It’s hard to say anything when you have 45 gummy bears in your mouth
I think as Canadians we’re so nice because we focus all our hatred on geese
Me: Let me shift gears for just a second
Bus driver: Go back to your seat!
School – “Here is an amazing photo of the kids outside enjoying a beautiful spring day!”
Every parent – It would be amazing if my kid weren’t picking their nose
14 sent a text asking me to pick her up from school and added “not in your pajamas” so I’m wearing hers because good moms listen
You know you’ve got a drinking problem when you’re looking at the unleaded nozzle being labeled as 15% ethanol and you’re like “same, brother”

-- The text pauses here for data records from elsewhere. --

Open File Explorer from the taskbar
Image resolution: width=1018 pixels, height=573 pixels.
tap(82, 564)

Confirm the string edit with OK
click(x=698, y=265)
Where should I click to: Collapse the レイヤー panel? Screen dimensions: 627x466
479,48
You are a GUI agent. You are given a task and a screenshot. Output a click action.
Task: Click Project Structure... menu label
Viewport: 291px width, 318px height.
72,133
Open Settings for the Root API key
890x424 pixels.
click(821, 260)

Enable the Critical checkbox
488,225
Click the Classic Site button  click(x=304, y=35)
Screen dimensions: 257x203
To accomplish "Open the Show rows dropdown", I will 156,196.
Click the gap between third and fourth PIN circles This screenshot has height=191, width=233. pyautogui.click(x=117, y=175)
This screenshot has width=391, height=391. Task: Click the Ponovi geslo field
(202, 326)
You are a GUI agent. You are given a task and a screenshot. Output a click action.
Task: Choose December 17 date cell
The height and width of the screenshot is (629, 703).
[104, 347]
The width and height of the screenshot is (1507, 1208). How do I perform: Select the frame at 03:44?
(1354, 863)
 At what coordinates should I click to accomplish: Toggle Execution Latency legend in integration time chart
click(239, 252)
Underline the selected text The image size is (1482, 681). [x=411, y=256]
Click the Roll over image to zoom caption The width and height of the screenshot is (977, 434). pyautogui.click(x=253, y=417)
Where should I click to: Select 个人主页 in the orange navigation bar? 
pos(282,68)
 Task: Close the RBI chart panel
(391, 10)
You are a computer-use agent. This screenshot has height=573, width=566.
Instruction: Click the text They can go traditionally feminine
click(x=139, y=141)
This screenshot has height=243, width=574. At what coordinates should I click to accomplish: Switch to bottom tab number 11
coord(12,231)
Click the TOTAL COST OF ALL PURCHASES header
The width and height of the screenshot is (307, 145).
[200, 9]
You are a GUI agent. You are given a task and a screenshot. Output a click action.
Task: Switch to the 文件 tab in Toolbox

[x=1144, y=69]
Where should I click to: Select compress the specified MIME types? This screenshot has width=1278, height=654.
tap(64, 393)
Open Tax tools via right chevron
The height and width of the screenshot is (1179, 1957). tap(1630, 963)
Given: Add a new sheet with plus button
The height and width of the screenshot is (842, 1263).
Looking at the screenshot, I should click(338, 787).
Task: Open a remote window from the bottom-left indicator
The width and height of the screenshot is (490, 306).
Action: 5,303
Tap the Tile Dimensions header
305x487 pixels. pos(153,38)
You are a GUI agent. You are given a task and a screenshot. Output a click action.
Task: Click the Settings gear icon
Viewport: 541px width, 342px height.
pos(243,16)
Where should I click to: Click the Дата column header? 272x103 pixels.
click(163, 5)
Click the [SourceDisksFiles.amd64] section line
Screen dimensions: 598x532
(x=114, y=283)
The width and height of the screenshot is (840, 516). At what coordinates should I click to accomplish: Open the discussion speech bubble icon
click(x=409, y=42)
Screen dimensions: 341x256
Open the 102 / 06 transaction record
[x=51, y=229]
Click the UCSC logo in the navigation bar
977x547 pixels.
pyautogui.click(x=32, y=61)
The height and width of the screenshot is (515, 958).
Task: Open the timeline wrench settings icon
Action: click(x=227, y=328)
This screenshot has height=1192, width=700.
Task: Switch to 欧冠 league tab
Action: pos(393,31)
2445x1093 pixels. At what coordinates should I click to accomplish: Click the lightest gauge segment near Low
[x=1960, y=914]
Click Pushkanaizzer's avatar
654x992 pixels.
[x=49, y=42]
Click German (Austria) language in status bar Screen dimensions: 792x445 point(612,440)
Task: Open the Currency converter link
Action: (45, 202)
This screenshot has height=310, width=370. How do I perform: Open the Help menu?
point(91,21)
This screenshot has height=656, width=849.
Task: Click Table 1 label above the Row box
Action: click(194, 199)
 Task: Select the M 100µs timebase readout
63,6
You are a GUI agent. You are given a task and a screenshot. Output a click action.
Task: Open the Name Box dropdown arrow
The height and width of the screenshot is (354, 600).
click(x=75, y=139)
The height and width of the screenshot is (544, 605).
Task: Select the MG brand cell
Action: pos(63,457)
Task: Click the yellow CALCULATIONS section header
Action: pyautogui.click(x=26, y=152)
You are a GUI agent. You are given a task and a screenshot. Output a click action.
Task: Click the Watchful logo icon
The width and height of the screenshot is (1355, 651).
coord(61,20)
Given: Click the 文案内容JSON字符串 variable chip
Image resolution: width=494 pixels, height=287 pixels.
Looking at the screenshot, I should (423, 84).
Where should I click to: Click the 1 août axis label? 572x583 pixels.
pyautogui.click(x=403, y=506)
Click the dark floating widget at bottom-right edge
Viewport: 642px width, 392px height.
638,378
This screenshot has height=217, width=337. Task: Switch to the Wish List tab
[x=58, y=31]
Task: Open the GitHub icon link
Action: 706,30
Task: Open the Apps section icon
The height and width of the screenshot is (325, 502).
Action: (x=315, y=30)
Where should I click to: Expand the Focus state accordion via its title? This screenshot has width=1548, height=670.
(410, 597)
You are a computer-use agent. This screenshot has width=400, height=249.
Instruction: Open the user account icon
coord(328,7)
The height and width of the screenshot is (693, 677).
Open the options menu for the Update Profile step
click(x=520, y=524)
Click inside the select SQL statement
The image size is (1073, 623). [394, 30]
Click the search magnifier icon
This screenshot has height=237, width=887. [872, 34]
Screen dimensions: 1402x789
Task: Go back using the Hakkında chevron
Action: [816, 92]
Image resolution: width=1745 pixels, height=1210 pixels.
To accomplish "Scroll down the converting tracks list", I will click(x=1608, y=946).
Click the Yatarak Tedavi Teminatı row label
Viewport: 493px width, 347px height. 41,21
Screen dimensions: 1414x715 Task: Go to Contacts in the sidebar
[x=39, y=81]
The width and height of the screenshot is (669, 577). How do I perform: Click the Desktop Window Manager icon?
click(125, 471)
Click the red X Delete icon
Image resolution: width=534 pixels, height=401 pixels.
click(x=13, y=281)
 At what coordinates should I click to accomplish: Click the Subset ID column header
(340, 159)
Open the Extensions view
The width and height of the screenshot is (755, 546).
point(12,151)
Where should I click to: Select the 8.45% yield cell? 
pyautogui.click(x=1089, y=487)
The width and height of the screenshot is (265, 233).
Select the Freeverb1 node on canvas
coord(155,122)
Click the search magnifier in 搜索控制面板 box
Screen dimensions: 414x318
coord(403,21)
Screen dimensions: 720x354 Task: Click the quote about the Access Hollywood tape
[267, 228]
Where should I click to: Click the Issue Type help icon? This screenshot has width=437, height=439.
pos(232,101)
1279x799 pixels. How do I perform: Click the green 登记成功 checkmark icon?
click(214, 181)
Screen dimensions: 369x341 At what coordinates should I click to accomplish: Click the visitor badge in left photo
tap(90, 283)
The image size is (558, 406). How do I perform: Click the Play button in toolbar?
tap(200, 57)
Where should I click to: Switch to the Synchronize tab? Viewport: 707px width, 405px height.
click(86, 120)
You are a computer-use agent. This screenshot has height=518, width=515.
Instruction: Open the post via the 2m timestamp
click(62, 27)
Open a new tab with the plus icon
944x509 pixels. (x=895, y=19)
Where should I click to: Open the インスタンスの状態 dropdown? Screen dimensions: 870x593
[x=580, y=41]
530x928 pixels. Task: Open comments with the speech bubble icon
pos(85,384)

I have a horrific story to share. I sauteed broccoli for dinner with extended family. We were almost done. I was about to eat my last bite. And I saw a caterpillar. I went to the pan. More caterpillars. By then it was too late. So, I said nothing. I fed my family caterpillars 😭
Bruce Willis should host a baking competition called Pie Hard.
haha, we all make mistakes. for example, i ate some oysters that i found in the hotel hallway & now i can see my ancestors
When I see JUST MARRIED I like to think it means ‘only married’ like there are higher types of commitment but they just settled for marriage
If I was an outlaw in the Wild West, my face would be on unwanted posters
The only entities which will survive a nuclear holocaust will be the cockroaches and a book packed by Flipkart.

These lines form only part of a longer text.